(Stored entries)
_ _ _ _ _ _ _

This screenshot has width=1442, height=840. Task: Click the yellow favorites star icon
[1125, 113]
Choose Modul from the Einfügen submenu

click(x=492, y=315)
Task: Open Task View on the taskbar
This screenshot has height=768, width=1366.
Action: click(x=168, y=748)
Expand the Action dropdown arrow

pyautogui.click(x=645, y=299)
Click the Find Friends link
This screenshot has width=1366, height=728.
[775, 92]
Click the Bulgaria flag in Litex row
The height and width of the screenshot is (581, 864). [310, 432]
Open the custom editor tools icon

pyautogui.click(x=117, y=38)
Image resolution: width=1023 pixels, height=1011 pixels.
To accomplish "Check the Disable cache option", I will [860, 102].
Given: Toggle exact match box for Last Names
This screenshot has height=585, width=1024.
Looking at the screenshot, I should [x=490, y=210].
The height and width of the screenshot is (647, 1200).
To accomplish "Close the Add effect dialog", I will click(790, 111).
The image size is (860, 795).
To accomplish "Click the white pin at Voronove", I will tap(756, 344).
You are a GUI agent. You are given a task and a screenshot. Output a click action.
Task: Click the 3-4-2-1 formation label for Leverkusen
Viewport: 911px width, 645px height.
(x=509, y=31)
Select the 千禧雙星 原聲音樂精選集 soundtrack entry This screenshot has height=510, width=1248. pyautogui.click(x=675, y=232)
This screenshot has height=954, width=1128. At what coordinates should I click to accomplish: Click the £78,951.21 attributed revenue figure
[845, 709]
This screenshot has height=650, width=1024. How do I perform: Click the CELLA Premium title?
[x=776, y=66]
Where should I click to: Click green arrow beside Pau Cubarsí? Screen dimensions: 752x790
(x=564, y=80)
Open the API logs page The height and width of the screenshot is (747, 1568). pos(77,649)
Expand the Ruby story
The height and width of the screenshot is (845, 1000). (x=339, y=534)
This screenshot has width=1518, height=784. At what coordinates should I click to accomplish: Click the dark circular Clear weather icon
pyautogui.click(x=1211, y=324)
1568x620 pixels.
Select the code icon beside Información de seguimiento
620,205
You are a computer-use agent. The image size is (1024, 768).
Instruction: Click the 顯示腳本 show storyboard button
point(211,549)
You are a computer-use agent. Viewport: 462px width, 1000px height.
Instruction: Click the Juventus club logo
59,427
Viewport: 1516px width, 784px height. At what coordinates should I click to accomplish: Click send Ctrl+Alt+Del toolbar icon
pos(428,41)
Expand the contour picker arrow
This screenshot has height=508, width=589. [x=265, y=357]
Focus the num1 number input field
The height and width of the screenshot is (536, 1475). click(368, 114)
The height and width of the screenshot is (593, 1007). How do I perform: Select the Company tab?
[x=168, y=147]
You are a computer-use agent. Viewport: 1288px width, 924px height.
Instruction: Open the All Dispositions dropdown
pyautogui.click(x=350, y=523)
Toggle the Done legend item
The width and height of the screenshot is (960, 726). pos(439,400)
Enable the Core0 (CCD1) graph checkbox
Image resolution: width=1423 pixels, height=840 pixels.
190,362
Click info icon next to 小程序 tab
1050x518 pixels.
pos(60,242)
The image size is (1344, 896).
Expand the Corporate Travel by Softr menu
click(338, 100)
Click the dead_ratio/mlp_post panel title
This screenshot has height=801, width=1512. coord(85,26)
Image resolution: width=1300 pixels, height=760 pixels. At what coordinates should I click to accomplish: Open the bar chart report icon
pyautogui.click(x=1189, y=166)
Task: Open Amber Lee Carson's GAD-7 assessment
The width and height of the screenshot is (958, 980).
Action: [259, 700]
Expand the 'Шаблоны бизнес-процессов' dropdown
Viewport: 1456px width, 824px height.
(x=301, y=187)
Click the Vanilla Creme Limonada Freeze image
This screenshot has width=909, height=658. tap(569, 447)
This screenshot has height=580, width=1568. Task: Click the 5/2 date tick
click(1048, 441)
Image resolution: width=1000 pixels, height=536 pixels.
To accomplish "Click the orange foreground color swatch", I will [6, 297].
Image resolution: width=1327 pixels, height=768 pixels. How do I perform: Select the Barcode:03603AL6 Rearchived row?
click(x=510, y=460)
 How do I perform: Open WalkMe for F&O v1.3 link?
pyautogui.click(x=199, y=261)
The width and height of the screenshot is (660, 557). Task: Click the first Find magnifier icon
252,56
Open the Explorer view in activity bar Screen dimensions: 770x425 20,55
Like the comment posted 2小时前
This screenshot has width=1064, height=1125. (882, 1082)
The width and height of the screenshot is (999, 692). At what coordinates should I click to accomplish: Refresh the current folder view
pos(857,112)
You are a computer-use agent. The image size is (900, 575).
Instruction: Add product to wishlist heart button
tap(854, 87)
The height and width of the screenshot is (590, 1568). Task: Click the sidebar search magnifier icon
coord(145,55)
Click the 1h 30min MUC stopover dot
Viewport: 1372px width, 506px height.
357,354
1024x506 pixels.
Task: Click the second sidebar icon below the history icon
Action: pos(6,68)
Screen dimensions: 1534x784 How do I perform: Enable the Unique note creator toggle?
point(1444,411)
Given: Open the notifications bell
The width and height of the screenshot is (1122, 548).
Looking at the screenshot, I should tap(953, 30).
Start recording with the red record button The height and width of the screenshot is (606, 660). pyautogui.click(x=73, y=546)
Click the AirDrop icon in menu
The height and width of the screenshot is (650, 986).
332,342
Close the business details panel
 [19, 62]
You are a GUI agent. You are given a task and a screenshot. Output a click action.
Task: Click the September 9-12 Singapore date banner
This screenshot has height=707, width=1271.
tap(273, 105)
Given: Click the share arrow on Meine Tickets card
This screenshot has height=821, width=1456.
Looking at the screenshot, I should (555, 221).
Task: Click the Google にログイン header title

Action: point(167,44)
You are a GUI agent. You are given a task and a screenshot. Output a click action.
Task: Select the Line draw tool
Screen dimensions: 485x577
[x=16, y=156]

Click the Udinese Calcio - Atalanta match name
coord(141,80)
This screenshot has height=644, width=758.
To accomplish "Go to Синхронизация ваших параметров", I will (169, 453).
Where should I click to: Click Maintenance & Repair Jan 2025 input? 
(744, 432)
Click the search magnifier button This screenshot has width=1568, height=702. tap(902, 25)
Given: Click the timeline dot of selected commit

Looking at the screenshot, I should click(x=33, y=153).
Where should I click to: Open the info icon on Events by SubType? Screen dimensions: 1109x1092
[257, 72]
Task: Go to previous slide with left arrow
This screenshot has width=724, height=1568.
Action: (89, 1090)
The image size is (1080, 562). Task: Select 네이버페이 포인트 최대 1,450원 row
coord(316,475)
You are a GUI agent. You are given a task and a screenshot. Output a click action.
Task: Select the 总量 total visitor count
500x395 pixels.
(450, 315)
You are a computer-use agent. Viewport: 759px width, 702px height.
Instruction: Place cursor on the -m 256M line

_ _ _ _ _ _ _

## [Problem description]
Please go through the data above and copy each line containing the word "with".

## [Completed task]
Start recording with the red record button The height and width of the screenshot is (606, 660). pyautogui.click(x=73, y=546)
Task: Go to previous slide with left arrow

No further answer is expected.